Copie : Fondation Jérôme Seydoux - Pathé
Restauration 4K entreprise par la Fondation Jérôme Seydoux-Pathé en 2018 au laboratoire L’Immagine Ritrovata, avec le soutien du CNC.

Le gardien de nuit de la Tour Eiffel s’aperçoit à son réveil que Paris est immobile : tous les habitants sont endormis ou paralysés dans l’attitude qu’ils avaient à 3 h 25 du matin. Cinq autres personnes arrivées en avion au cours de la nuit ont également été épargnées, parce qu’elles étaient comme lui dans une position élevée…

« Vous êtes-vous jamais imaginé toutes les rues et tous les monuments de Paris vides et déserts, la grande ville complètement morte, les horloges arrêtées ainsi que tout mouvement humain ou mécanique ? » L’idée est simple mais novatrice, fruit de l’inspiration d’un jeune homme de 25 ans, René Chomette, bientôt Clair, une nuit de novembre 1922. Tourné l’été suivant, Paris qui dort donne lieu à des effets visuels surprenants et révèle déjà le talent singulier et enchanteur du cinéaste.

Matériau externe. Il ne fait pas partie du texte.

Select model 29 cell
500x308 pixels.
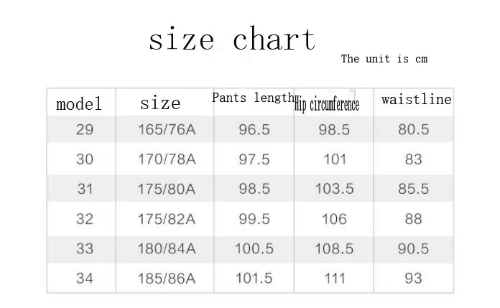coord(85,129)
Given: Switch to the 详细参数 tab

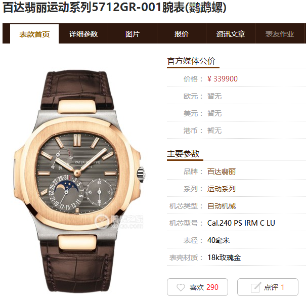Looking at the screenshot, I should [83, 34].
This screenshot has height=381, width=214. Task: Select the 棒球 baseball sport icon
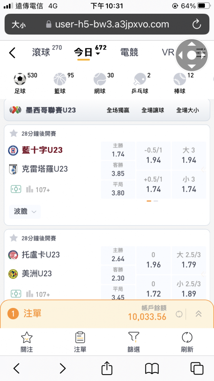point(180,80)
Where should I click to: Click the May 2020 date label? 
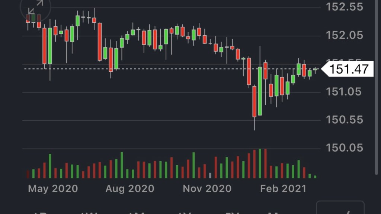(53, 188)
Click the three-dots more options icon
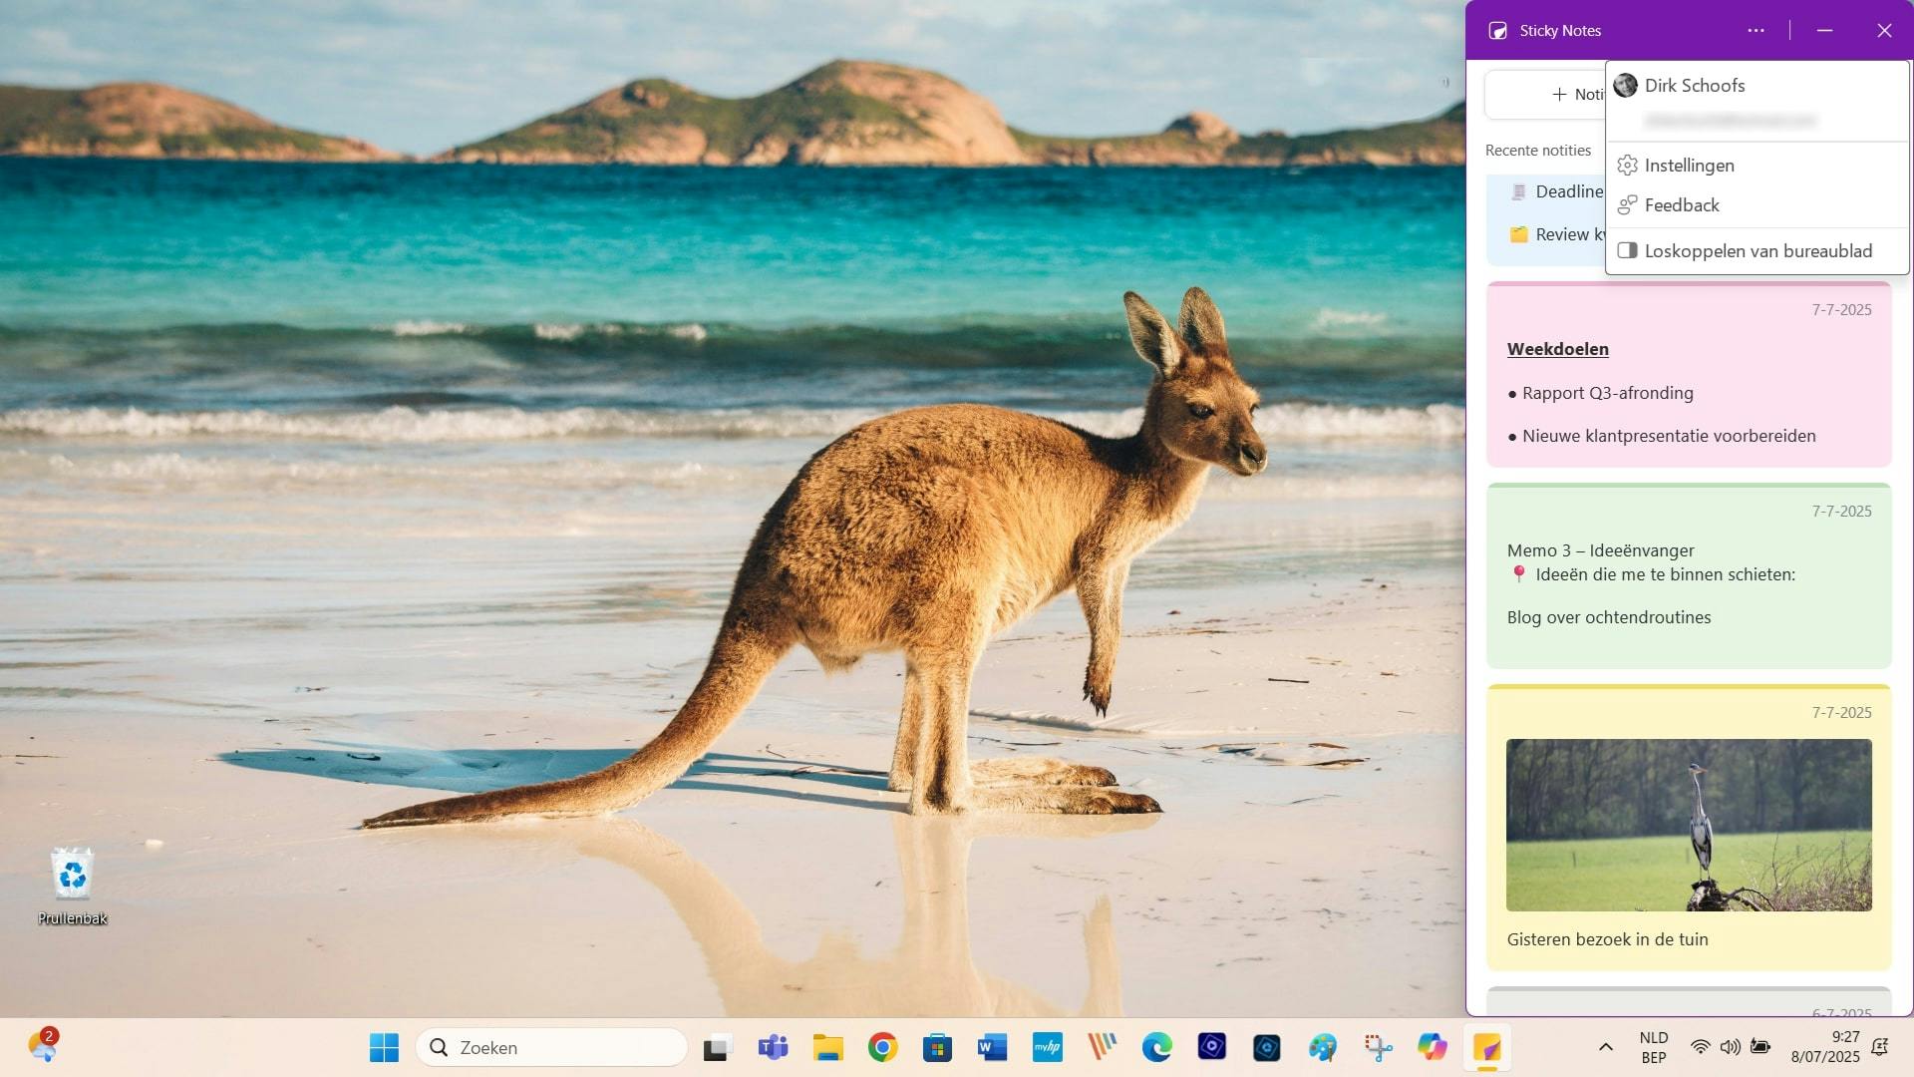Image resolution: width=1914 pixels, height=1077 pixels. tap(1755, 31)
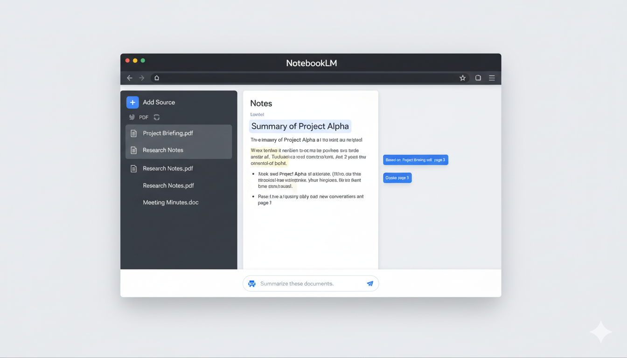This screenshot has width=627, height=358.
Task: Click the browser tab overview icon
Action: point(478,78)
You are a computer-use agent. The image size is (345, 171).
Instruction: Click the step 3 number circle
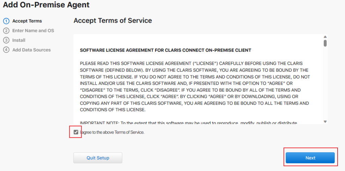(x=6, y=40)
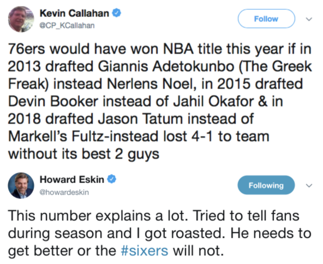Click 'without its best 2 guys' line
The width and height of the screenshot is (323, 264).
(83, 154)
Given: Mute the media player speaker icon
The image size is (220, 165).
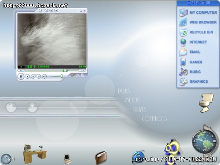Looking at the screenshot, I should [44, 77].
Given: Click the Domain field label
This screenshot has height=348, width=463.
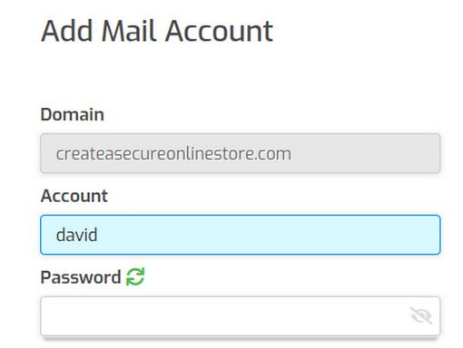Looking at the screenshot, I should pyautogui.click(x=73, y=114).
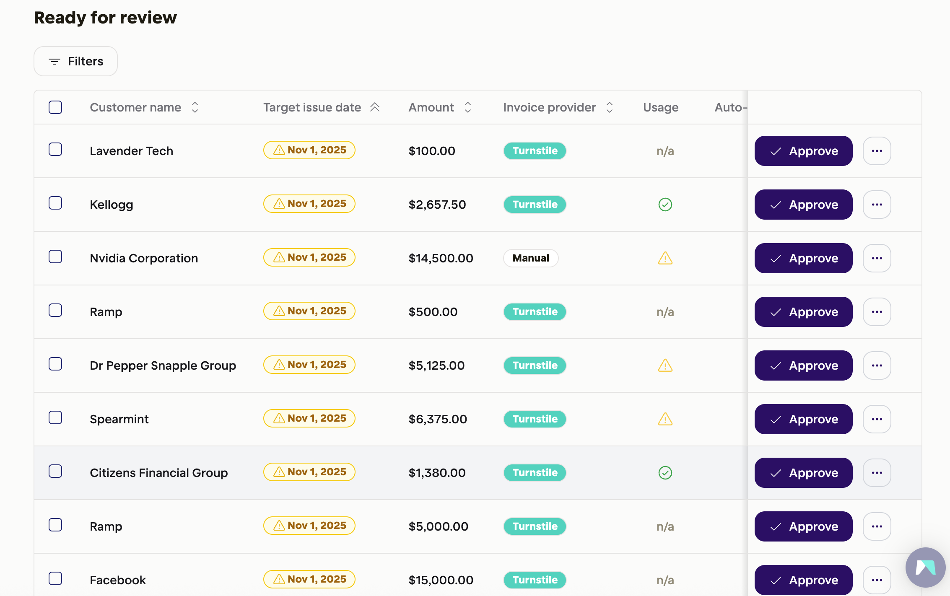Click the Nov 1, 2025 date badge for Kellogg
The width and height of the screenshot is (950, 596).
tap(309, 204)
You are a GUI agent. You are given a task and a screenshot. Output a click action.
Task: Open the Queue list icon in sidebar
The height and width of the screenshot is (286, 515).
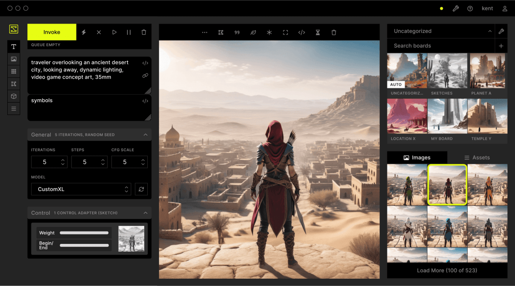(14, 109)
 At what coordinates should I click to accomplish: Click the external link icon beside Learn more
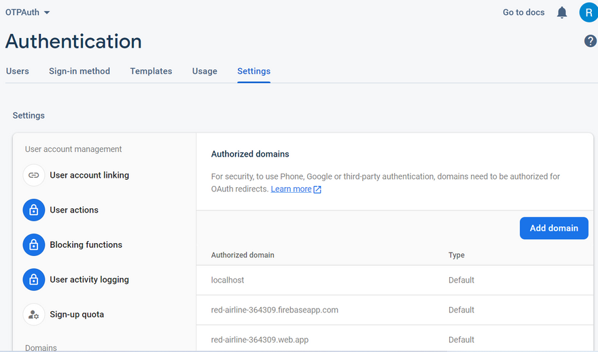(x=317, y=189)
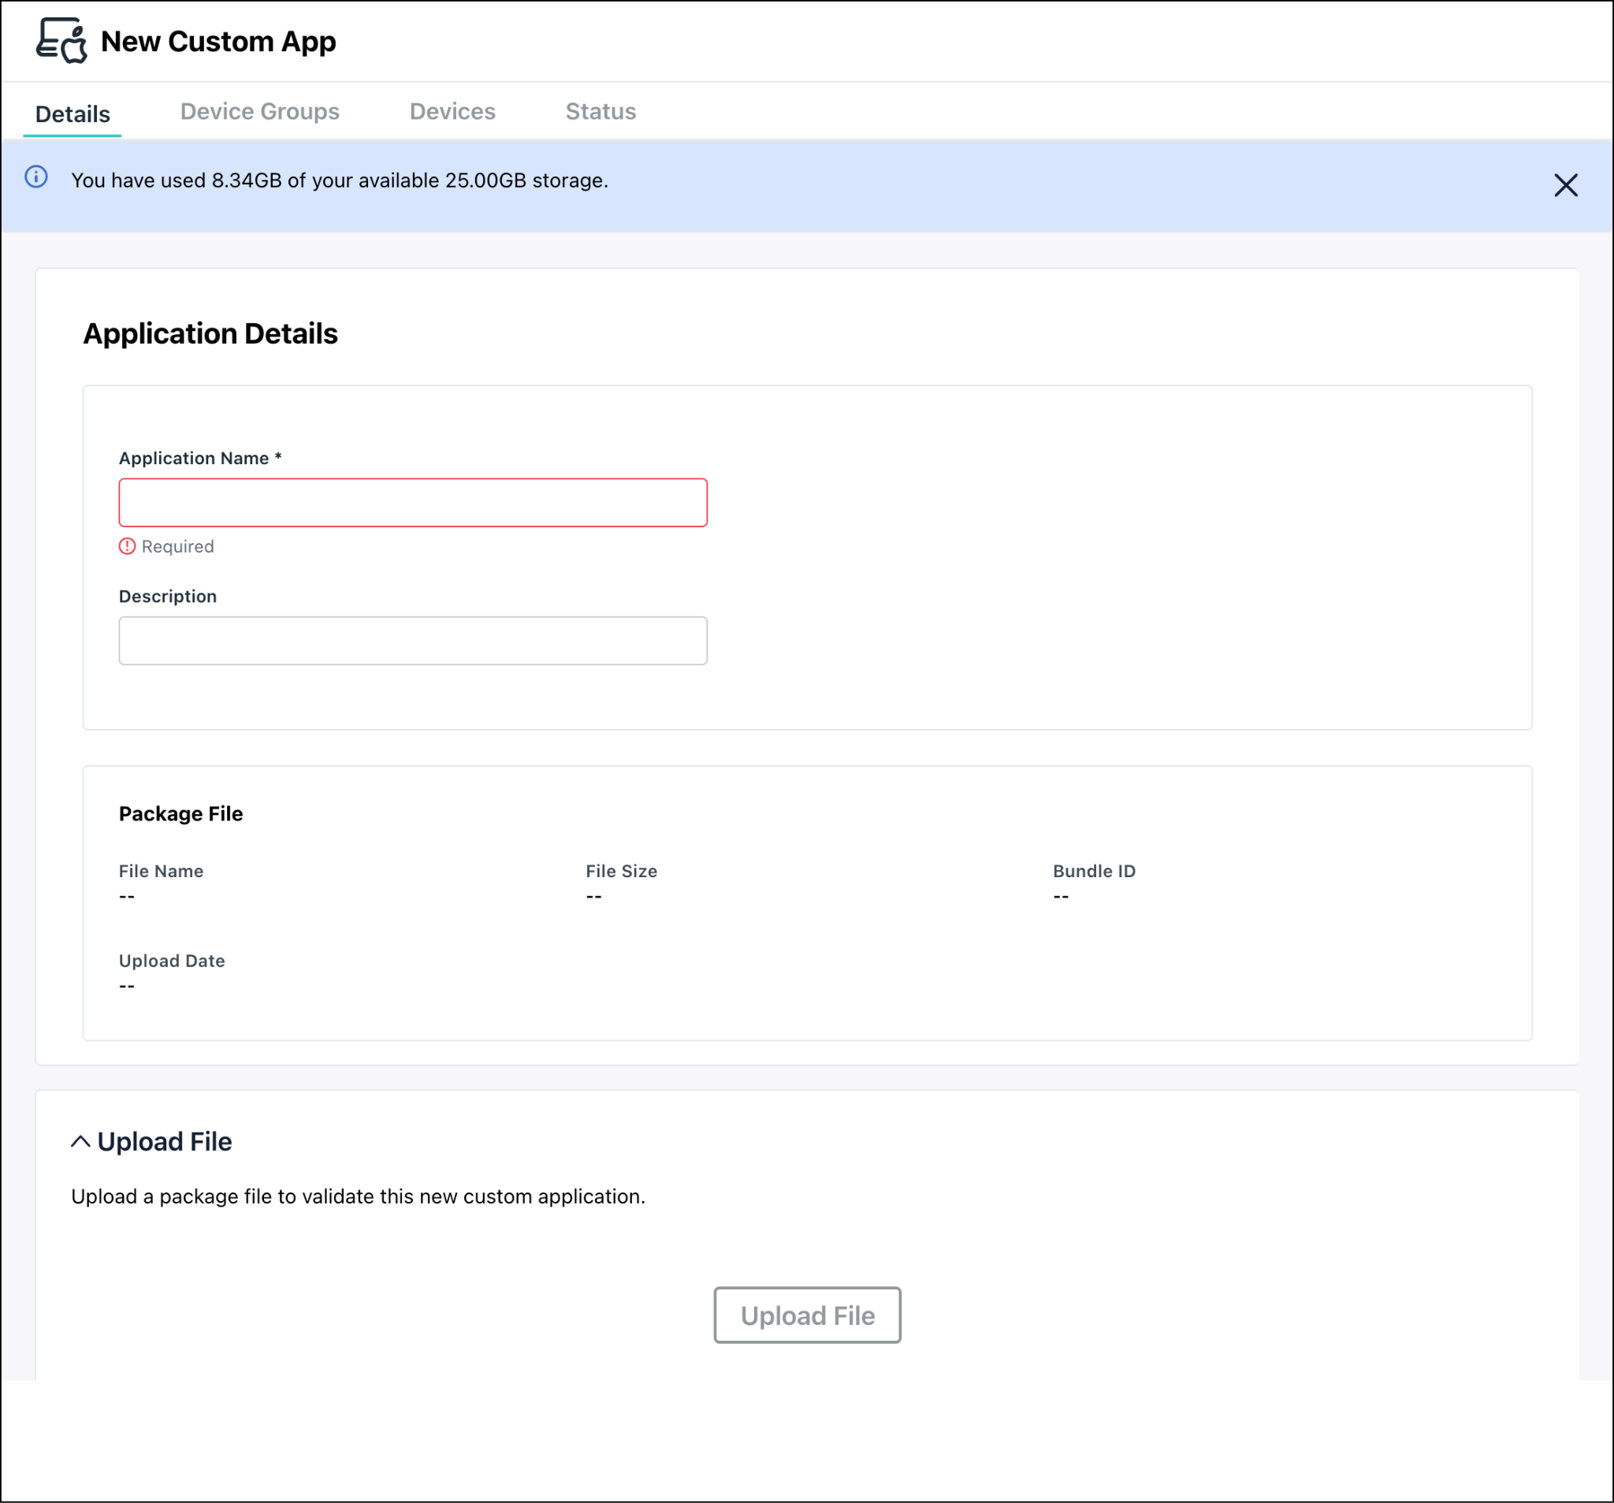
Task: Switch to the Device Groups tab
Action: pyautogui.click(x=260, y=111)
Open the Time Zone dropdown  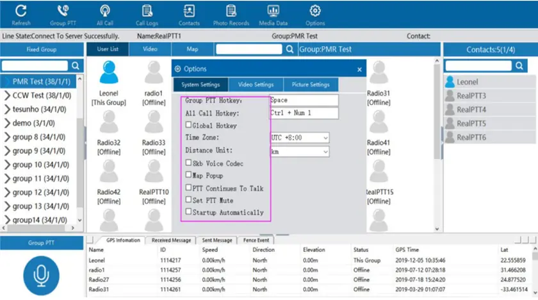[x=299, y=138]
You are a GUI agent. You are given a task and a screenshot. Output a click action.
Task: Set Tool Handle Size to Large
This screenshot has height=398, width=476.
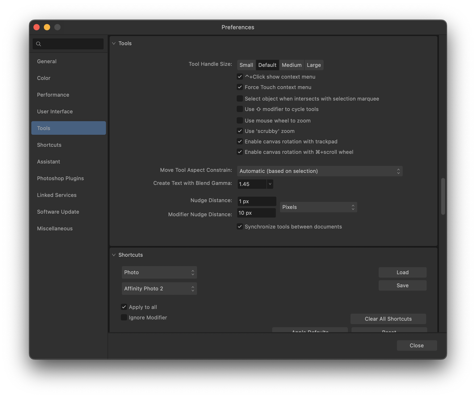point(314,65)
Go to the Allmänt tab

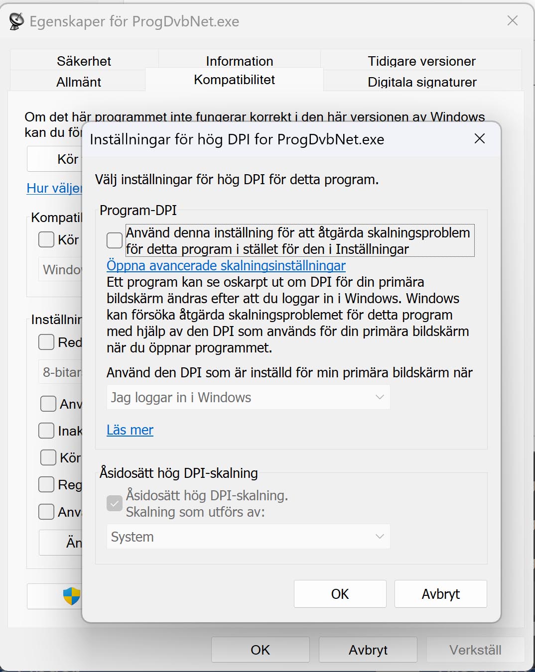tap(79, 82)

Henri Diamant-Berger finance le film, offrant au jeune Clair une équipe artistique et technique, mais peu de moyens. Une fois montée, l’œuvre reste sur une étagère, faute de distributeur. C’est le succès d’Entr’acte, présenté au Théâtre des Champs-Élysées en décembre 1924, qui permet la sortie du film par l’Agence générale cinématographique, avec comme double titre Le Rayon diabolique, dans un métrage de 1 480 m. Si ce joyau poétique et burlesque trouva les faveurs du public et de la critique, René Clair se montra par la suite sévère à l’égard de cette œuvre de jeunesse qu’il considérait bafouée par son producteur.